“就算是死神,也無法隔絕對愛的思念。我相信,我對你的愛,也將打破你的宿命。詩瑪,雖然現在的你體會不到我對你的愛有多深,但是我相信時間可以改變一切,無論過去多少的歲月,我對你的心都不會改變,我會一直都守候在你的身邊。”
阿德斯充滿深情的眼神定定地凝視着詩瑪,他說話的聲音雖然低沉,但是卻象悶雷似的在半空中迴盪,他似乎要用這誓言般的表白,來顯示自已的決心。
不止是詩瑪,就連遠處空中的蕭秋和蒂露絲也怔住了,至於地精和巨人們,他們的表情也一樣的呆若木雞。

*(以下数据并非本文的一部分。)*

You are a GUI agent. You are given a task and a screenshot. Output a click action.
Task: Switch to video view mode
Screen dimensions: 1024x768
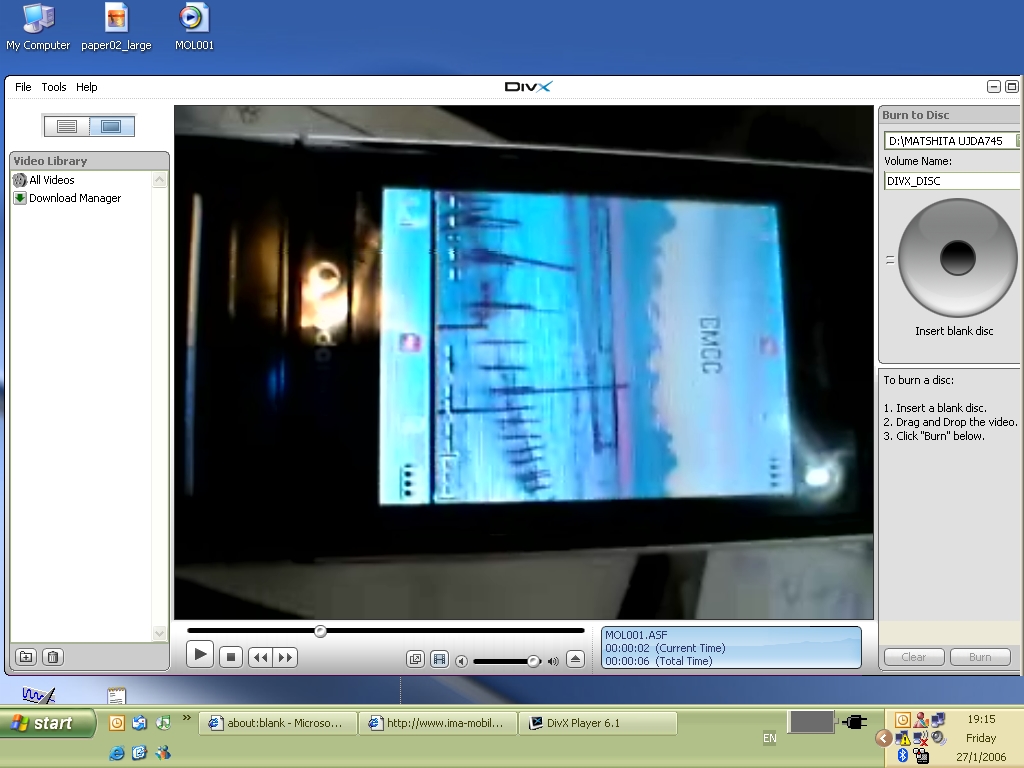click(111, 126)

地面之上,維克托也呆住了,他擡頭看着表情肅穆,但是眼中卻溫情無限的阿德斯,似乎連憤怒的感覺都忘記了。
四周寂靜了片刻,一聲穿雲裂石的咆哮聲陡然響起:“她是我的!阿德斯,你這個無恥的爬蟲!”
隨着這一聲厲嘯,維克托竟然直挺挺的從地上激射而起,象一道厲電般撲向了阿德斯。
阿德斯遙遙對着維克托張開五指,一股無形的壓力彷彿自虛空中衍生,維克托的身體往前面一撞,象撞到了一堵無形的氣牆,轟的一聲,倒飛出千米之外。

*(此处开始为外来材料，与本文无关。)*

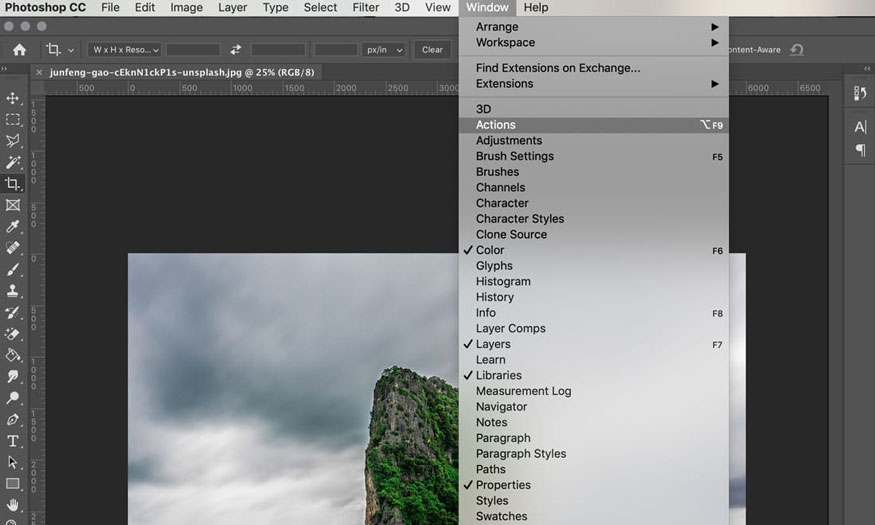Click the Home icon in options bar
This screenshot has width=875, height=525.
(19, 49)
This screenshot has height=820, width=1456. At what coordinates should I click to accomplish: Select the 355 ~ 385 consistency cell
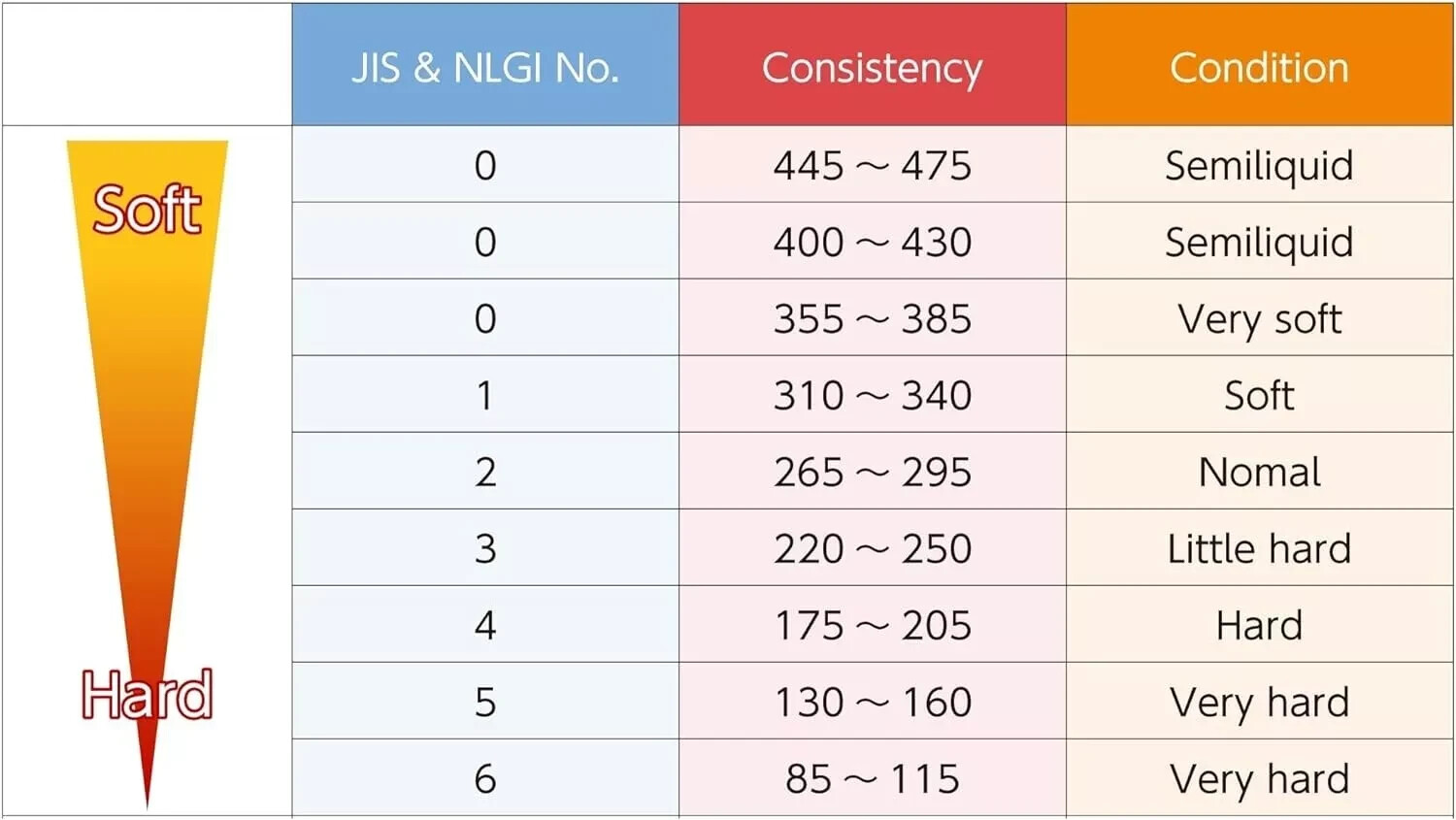point(873,318)
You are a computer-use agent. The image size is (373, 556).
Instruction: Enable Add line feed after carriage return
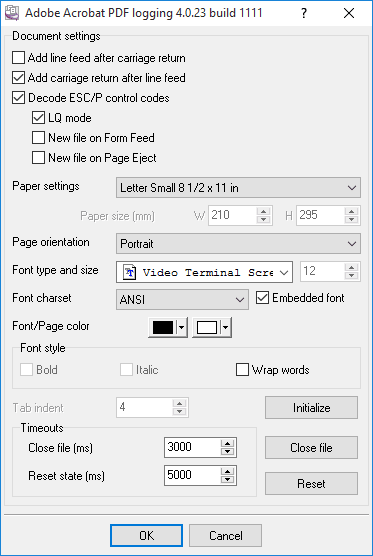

“維克托,你有這個資格嗎?”阿德斯冷淡地哼了一聲,說道:“詩瑪曾經愛過你,但是你值得她付出這種感情嗎?你自大又自私,你根本不知道愛是什麼,你只不過是把她當作一件私用物品罷了,但她是一個人,她有自已的思想,我相信如果她有選擇的權利,她一定不會再選擇你。而現在,她就有這個權利。”
“你放屁!”維克托在半空中頓住身形,怒喝道:“兩百年前她已經嫁給了我,她就是我的老婆。”
“不。”阿德斯一本正經地搖頭。道:“只能說她曾經愛過你,但是她不是你的奴僕,你根本就不懂得什麼是愛。你已經傷透她的心,她不會再愛你了。”
“不要再說了。”
正發呆着的詩瑪忽然發出一聲尖叫,這一聲尖叫聲是如此之大,不但阿德斯一愣。連狂怒着正要再次撲過來的維克托都微微的一怔。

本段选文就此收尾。